My grandmother is dying.  It has been coming for a while.  She was put into memory care eight years ago with Alzheimer's, and three years ago suffered a subarachnoid hemorrhage that we didn't think she would survive.  But she did.  She's a stubborn old gal.  It's where we get it. 

Some time Friday night, she suffered a massive right sided stroke, that has left her with left hemipareisis and unable to clear her own oral secretions, let alone take nutrition.  Her already murmured speech is now garbled and unitelligible.  She communicates through hand signs.  I wonder what she really is saying to the staff, and my aunts and uncle. 

You see, I am not there.  She is in Minneapolis, the seat of the family tree.  I am in Portland, a long ways away.  By my own choice, mind you.  Minneapolis was never home to me, not for the lack of trying.  For too many reasons, ones I will not go into here, but may touch on.  It is too bad my other siblings didn't get to know her like I did.  We moved when they were little, like 2 and 4.  Does David know?  Did anyone tell him?

Can I just be the first to say that anticipatory grieving sucks?  See, I watch other people do this.  I'm a nurse.  A cardiac nurse.  A night shift cardiac nurse.  I help other people to the door.  Watch over them and their loved ones in one of the most vulnerable moments of their existences.  Death.  The long exhale that does not come.  I hold hands, provide tissues, and words of what I hope is comfort in a time where no words can help.  I am learning, today, the importance of touch in these moments; how much a simple hug can do.  Oxytocin is a wonderful drug, and cannot seem to get enough.

We are waiting for her to die.  She is in hospice care, hopefully in a SNF, and out of the hospital.  She was fluid rescucitated at the hospital, so it will take a few days for her to leave.  Maybe three or four.  She is being kept comfortable.  I hope they are using scopalamine to dry up her oral secretions so she doesn't notice them.  I hope they are using ativan liberally, to stave off the panic.  But those of us who are not near are waiting, Aunt Hilary's posts to her CaringBridge journal our sole source of information.

▸ **Dataset entries**
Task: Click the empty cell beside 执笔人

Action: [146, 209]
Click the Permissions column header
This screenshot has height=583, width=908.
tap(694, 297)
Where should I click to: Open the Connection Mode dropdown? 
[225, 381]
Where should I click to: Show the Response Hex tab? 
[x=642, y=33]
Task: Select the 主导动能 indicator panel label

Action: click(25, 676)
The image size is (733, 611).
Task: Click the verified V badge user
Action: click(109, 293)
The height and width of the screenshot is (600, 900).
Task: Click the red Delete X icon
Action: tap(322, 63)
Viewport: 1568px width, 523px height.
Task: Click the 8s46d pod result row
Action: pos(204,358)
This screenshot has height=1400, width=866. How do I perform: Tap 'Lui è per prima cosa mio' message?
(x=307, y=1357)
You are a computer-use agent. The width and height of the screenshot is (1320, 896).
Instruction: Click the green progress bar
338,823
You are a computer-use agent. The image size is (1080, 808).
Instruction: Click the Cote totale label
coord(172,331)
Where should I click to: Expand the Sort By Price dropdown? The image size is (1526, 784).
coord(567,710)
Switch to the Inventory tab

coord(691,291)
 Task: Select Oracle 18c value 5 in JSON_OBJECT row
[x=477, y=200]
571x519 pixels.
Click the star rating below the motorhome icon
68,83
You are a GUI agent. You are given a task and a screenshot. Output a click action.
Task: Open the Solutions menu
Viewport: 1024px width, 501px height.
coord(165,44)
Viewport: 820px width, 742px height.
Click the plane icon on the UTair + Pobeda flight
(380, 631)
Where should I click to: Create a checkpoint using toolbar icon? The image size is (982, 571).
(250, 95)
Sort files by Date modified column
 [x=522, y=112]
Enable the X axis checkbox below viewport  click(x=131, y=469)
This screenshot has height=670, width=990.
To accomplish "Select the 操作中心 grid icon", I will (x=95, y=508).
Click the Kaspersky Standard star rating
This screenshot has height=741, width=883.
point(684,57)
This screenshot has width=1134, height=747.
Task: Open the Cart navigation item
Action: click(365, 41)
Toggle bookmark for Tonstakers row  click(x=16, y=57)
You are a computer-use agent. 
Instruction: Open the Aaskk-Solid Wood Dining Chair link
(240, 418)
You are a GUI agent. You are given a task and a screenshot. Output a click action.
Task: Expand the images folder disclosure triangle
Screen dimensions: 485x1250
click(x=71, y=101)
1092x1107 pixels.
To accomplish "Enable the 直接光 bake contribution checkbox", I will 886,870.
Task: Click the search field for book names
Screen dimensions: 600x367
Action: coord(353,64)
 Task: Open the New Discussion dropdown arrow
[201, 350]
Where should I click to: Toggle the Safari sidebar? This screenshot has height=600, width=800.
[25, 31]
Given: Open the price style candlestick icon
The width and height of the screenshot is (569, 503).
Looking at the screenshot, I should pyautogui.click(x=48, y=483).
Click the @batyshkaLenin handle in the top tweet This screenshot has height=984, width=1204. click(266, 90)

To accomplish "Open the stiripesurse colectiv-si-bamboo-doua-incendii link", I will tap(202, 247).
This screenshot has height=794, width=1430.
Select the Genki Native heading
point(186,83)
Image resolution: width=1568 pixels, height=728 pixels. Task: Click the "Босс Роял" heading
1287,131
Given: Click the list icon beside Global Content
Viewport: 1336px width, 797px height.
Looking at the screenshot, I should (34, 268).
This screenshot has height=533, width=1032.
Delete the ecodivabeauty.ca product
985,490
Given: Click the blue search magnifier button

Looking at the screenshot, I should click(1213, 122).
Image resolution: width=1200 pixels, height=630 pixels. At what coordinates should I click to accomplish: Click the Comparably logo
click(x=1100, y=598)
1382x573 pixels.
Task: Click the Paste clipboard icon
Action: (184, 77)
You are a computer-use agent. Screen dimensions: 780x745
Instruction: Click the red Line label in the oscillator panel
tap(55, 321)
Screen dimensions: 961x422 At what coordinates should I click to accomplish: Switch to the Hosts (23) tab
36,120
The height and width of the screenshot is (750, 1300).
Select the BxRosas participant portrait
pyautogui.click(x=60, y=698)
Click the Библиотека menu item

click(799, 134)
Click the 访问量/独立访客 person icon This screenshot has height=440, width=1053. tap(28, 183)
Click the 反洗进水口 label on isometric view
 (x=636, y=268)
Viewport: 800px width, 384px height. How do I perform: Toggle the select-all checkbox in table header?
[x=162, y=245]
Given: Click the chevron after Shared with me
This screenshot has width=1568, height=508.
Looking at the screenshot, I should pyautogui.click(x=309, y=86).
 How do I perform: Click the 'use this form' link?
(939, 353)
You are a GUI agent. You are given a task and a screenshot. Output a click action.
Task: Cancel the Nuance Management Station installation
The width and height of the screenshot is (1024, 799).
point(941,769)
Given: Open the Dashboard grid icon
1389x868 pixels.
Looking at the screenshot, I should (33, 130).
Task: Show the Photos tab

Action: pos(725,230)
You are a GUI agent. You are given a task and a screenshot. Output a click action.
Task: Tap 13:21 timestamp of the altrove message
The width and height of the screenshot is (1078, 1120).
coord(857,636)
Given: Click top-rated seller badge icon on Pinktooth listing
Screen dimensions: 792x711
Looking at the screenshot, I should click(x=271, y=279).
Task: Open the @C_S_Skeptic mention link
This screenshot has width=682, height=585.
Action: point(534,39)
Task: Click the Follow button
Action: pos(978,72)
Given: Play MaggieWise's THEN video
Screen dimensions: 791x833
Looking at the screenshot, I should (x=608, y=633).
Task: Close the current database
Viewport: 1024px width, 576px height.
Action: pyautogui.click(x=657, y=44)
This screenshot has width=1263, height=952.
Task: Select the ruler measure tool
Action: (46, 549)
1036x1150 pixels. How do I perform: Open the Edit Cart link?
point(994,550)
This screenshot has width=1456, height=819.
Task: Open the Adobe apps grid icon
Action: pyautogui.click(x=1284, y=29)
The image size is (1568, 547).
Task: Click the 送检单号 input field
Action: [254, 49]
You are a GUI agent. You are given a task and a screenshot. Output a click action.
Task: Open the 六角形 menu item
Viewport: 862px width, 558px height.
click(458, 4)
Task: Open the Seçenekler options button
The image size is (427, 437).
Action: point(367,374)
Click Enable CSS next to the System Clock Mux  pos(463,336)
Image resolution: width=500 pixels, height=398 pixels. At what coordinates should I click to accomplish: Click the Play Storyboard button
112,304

▸ **Task set**
A: In the post about the grandmother, give the part that opens with the words containing "My grandmother is" and closes with "aunts and uncle.", replacing "hand signs" with "gestures".
B: Answer from the post about the grandmother:
(i) How many years ago was the grandmother put into memory care?
(ii) In which city is the writer?
(iii) Where does Aunt Hilary post the updates?

▸ **Outputs in order**
A:
My grandmother is dying.  It has been coming for a while.  She was put into memory care eight years ago with Alzheimer's, and three years ago suffered a subarachnoid hemorrhage that we didn't think she would survive.  But she did.  She's a stubborn old gal.  It's where we get it. 

Some time Friday night, she suffered a massive right sided stroke, that has left her with left hemipareisis and unable to clear her own oral secretions, let alone take nutrition.  Her already murmured speech is now garbled and unitelligible.  She communicates through gestures.  I wonder what she really is saying to the staff, and my aunts and uncle.

B:
(i) Eight years ago.
(ii) Portland.
(iii) In her CaringBridge journal.